Mitteilung der Gemeindekasse

Grundsteuer 2018
 
Für das Jahr 2018 erhalten nur diejenigen Steuerpflichtigen einen Grundsteuer-Jahresbescheid, bei denen eine Änderung der Grundsteuerveranlagung eingetreten ist.
Für alle anderen Steuerschuldner wird die Grundsteuer für das Jahr 2018 durch diese öffentliche Bekanntmachung in gleicher Höhe wie im Vorjahr festgesetzt.
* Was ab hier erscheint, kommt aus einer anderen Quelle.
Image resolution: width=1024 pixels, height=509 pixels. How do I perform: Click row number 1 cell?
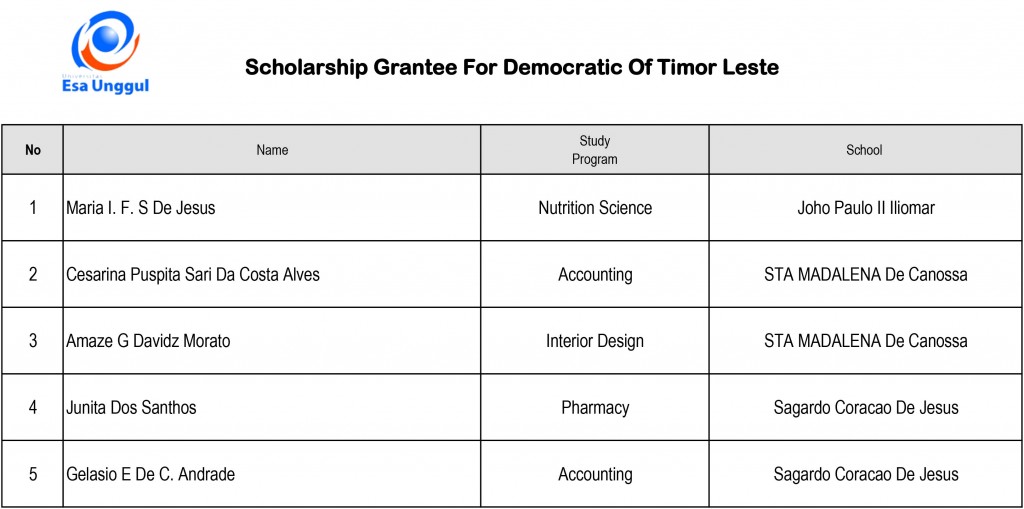click(33, 208)
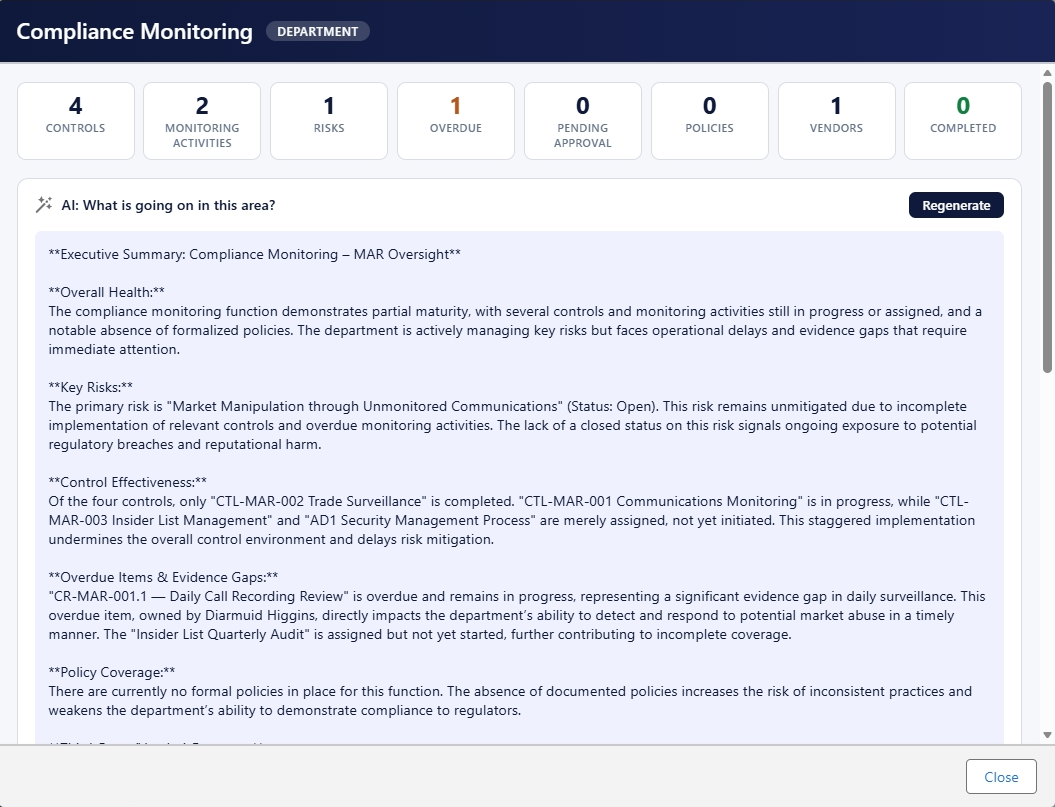Click the Completed count card
The height and width of the screenshot is (807, 1055).
click(x=963, y=121)
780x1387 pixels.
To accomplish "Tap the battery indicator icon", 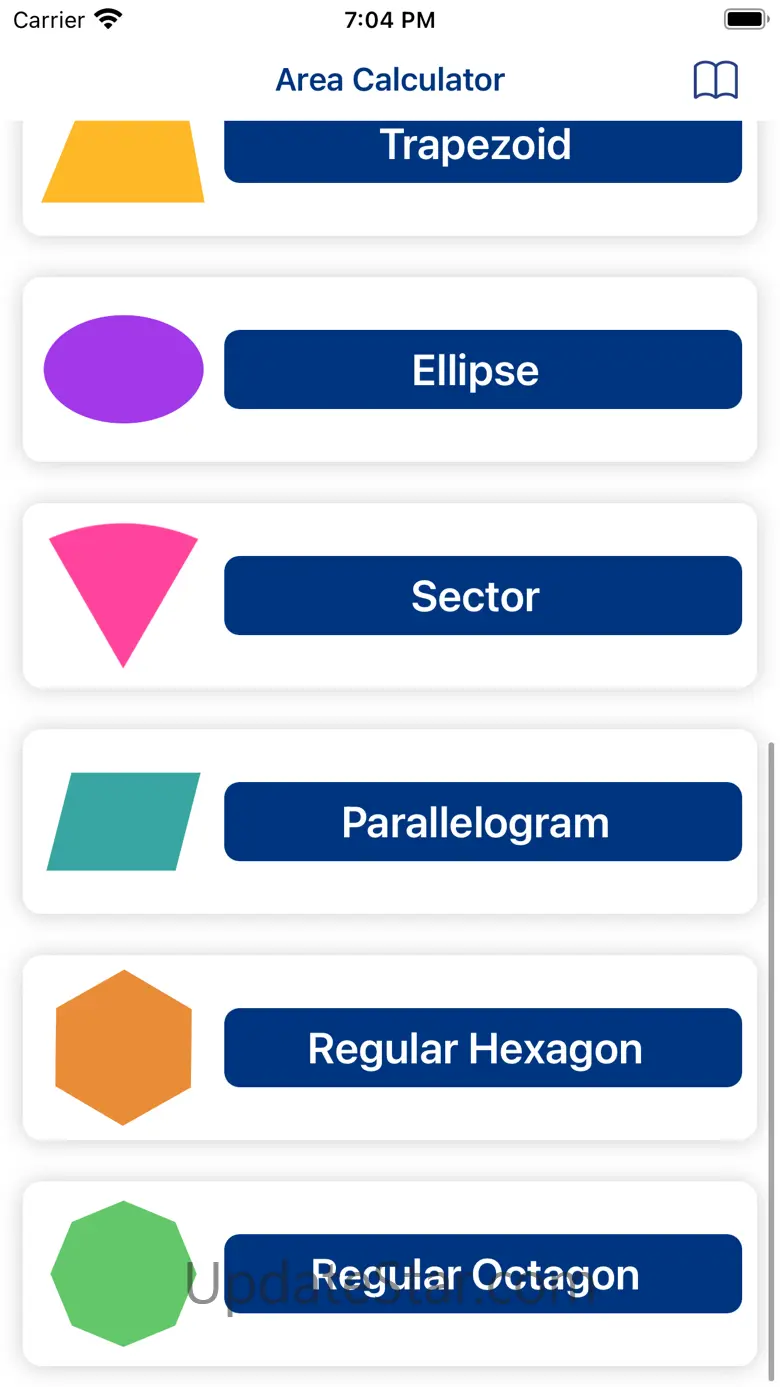I will [x=744, y=20].
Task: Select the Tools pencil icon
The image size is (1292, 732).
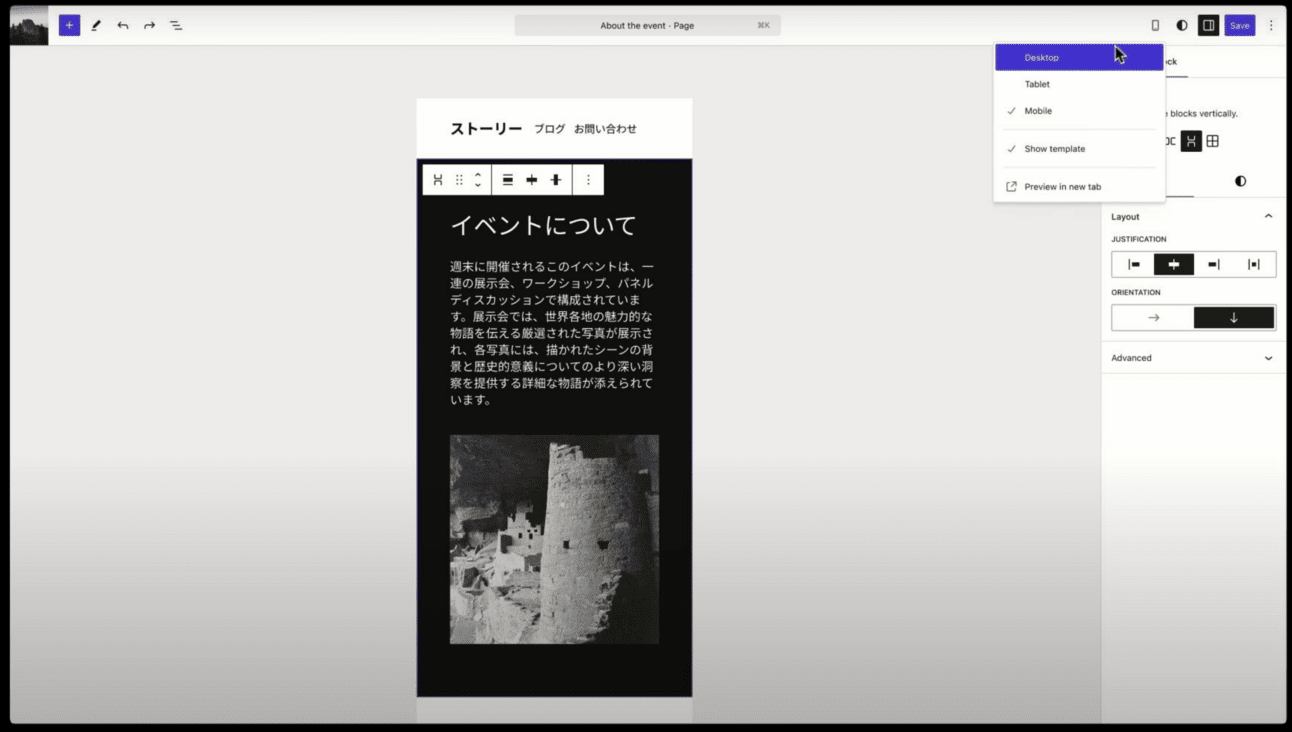Action: pos(96,25)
Die Steuerfestsetzung durch öffentliche Bekanntmachung hat für die betroffenen Steuerschuldner dieselbe Rechtswirkung, wie wenn ihnen am heutigen Tag ein schriftlicher Steuerbescheid zugegangen wäre (§ 27 Abs.2 Grundsteuergesetz).

Zahlungsaufforderung:
 
Der letzte Grundsteuer- (Änderungs-) Bescheid gilt für das Jahr 2018 weiter. Die dort festgesetzten Raten und Fälligkeiten sind zu beachten; gesonderte Zahlungsaufforderungen werden nicht versandt.
Innerhalb eines Monats nach dieser Veröffentlichung ist der Widerspruch gegen die Steuerfestsetzung zulässig. Der Widerspruch ist schriftlich, in elektronischer Form nach § 3a Abs.2 des Verwaltungsverfahrensgesetzes oder zur Niederschrift bei der Behörde zu erhben, die den Verwaltungsakt erlassen hat. Die Frist wird auch durch Einlegung bei der Behörde, die den Widerspruchsentscheid zu erlassen hat, gewahrt.
Der Widerspruch hat keine aufschiebende Wirkung auf die Fälligkeit der angefochtenen Beträge.